● Records shown
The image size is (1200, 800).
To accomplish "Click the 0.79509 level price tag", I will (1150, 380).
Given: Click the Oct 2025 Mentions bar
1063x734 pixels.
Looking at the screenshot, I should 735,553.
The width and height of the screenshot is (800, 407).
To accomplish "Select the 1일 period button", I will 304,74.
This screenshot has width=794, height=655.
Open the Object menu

==

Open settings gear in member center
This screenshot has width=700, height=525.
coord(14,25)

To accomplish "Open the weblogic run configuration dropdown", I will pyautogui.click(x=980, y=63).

● Problem requirements
Would you return all lines from the preceding listing that contain the word "will"?

● Result for this task
To accomplish "Click the 0.79509 level price tag", I will (1150, 380).
To accomplish "Select the 1일 period button", I will 304,74.
To accomplish "Open the weblogic run configuration dropdown", I will pyautogui.click(x=980, y=63).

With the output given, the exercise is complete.